On the track, Canada’s Ben Johnson is perhaps the most famous sporting cheat after his drug fuelled world record in the 100m final in 1988. He was later stripped of his title and banned from athletics. And several others have also received suspensions for drug use, or for avoiding drugs tests, since.
Drugs allegations have also been made in baseball, with some of the greatest hitters in the history of the sport thought to have used steroids. Barry Bonds’ record for scoring more career home runs than anyone else in the game is widely regarded as tainted for this reason.
And in football, past World Cups have seen players sent home for failing drugs tests: Scotland’s Willie Johnstone in 1978 and Diego Maradona of Argentina in 1994.
In Italian football, a match fixing scandal in 2006 saw champions Juventus, Lazio and Fiorentina all relegated and AC Milan hit by points deduction. Marseilles of France have also had a league title taken away after being found to have fixed matches.

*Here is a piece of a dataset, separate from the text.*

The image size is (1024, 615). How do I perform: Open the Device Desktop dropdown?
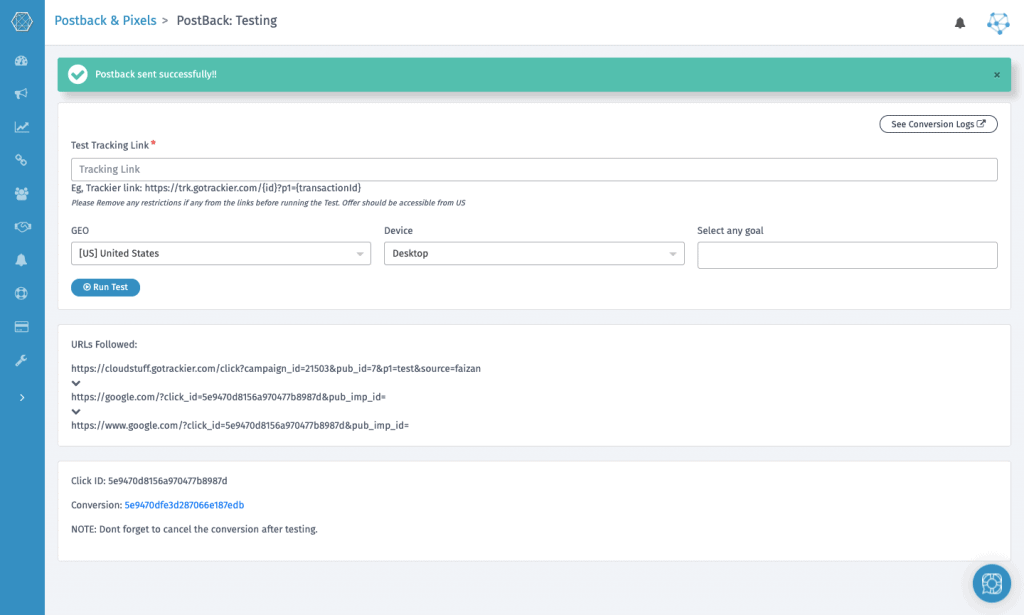[x=534, y=254]
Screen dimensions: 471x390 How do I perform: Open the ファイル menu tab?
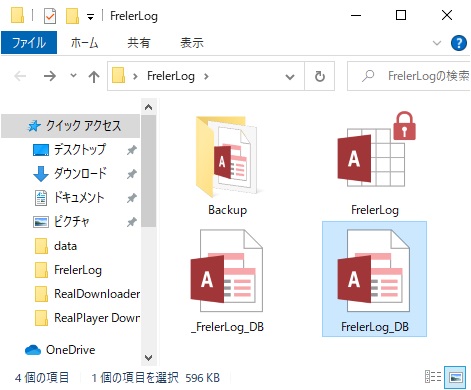point(29,43)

Former Liverpool goalkeeper Bruce Grobbelaar spent years trying to clear his name after a newspaper published a series of articles in 1994 alleging that he took “bungs” for match-fixing.
Horse racing, the Tour de France and Formula 1 racing have all been the subject of various allegations in the past. Doping, fixed results and illegal payments have featured strongly.

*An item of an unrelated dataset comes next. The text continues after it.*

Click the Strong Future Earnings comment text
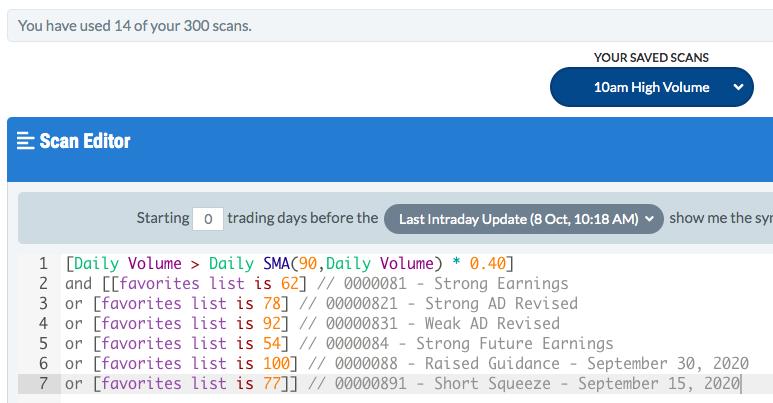This screenshot has width=773, height=403. (x=515, y=343)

Rugby in England had its Bloodgate controversy where a player from Harlequins used a fake blood capsule to fake an injury in order to make a temporary substitution. And there have since been claims that this is common practice in the sport.
Even golf, a game where the sportsmanship of players is probably second to none, has seen a player banned for cheating. Back in 1985, David Robertson was reported for marking his ball nearer the hole than it actually landed. He wasn’t even subtle about it – gaining up to 20 feet by moving his marker around the green with his putter.
Two stranger incidents have also been reported.
In 1980 unheralded runner Rosie Ruiz crossed the finish line of the Boston Marathon before any other woman in what was a shock result. But she looked so fresh that questions were asked, and it was eventually discovered that she took a short cut – on the subway!
Even the Paralympics are not immune to cheating. The Spanish basketball team that won gold in the intellectual disability tournament at the 2000 games was later found to be composed of players with no disability whatsoever.
Sport is big business. And where there are massive sums of money involved there will always be those who want to influence results by any means necessary. The various sporting bodies will point to the many occasions where attempts to subvert their game by foul means have been discovered – but have there been other plots so successful that the perpetrators have never been found out?
We would all like to have a Corinthian view of sports, with honest contests taking place between hard working heroes giving their all. But sadly the reality may be very different – some of the time at least.